Raw data =>
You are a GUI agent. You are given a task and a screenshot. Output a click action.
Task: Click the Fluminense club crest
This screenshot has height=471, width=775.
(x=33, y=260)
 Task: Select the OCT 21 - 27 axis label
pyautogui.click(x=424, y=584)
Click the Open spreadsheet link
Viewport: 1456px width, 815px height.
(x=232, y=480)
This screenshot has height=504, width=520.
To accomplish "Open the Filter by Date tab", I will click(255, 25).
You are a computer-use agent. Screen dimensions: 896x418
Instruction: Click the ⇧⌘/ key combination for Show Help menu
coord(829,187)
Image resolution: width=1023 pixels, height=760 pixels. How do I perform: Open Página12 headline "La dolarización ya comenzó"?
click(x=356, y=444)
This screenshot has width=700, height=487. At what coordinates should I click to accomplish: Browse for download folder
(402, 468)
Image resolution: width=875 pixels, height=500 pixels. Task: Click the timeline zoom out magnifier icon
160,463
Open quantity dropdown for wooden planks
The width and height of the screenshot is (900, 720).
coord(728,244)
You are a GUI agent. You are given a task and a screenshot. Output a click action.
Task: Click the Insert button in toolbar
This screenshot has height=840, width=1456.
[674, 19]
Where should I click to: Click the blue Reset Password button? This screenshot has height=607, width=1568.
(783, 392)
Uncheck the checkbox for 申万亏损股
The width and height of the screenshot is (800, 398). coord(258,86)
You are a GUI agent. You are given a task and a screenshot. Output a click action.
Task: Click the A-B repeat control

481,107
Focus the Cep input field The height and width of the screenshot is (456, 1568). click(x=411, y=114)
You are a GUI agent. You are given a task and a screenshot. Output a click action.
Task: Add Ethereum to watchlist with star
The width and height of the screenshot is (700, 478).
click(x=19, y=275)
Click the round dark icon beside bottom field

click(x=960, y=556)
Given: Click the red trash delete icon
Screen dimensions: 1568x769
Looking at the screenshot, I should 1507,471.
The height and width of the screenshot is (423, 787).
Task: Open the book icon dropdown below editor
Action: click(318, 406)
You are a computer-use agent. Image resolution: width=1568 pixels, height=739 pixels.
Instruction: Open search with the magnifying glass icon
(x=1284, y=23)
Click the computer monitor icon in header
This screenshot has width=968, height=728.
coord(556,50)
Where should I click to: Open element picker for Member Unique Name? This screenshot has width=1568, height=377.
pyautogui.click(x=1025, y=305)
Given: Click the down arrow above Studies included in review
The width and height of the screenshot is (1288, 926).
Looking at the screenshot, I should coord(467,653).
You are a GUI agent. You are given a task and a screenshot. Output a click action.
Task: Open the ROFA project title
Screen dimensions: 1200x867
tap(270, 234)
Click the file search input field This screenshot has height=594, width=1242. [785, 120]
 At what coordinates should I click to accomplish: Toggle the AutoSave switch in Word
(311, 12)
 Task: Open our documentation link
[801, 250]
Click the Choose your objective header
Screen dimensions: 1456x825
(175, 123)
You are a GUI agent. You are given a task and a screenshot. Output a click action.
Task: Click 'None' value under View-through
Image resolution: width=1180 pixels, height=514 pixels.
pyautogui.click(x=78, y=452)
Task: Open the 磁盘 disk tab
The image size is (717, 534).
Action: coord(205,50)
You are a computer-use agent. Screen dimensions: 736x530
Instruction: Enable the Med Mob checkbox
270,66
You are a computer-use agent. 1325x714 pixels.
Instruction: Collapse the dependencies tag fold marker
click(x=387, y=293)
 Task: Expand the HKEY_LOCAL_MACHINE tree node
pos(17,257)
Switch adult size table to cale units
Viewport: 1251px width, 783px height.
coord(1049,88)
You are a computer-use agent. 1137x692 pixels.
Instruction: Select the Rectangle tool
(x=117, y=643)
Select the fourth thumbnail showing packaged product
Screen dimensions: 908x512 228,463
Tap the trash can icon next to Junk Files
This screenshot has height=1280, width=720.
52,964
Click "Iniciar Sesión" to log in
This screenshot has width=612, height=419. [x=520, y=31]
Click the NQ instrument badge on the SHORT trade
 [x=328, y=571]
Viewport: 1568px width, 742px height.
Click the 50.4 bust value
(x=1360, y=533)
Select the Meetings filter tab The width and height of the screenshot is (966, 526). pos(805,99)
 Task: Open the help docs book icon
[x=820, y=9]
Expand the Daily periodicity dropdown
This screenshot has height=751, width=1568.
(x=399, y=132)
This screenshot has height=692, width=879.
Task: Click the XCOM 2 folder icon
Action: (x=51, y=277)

Objective => Gather every line of the records above that contains the string "accomplish", and copy each one out in full. Case counts.

Written reply =>
To accomplish "Open the Filter by Date tab", I will click(255, 25).
This screenshot has width=700, height=487. At what coordinates should I click to accomplish: Browse for download folder
 At what coordinates should I click to accomplish: Toggle the AutoSave switch in Word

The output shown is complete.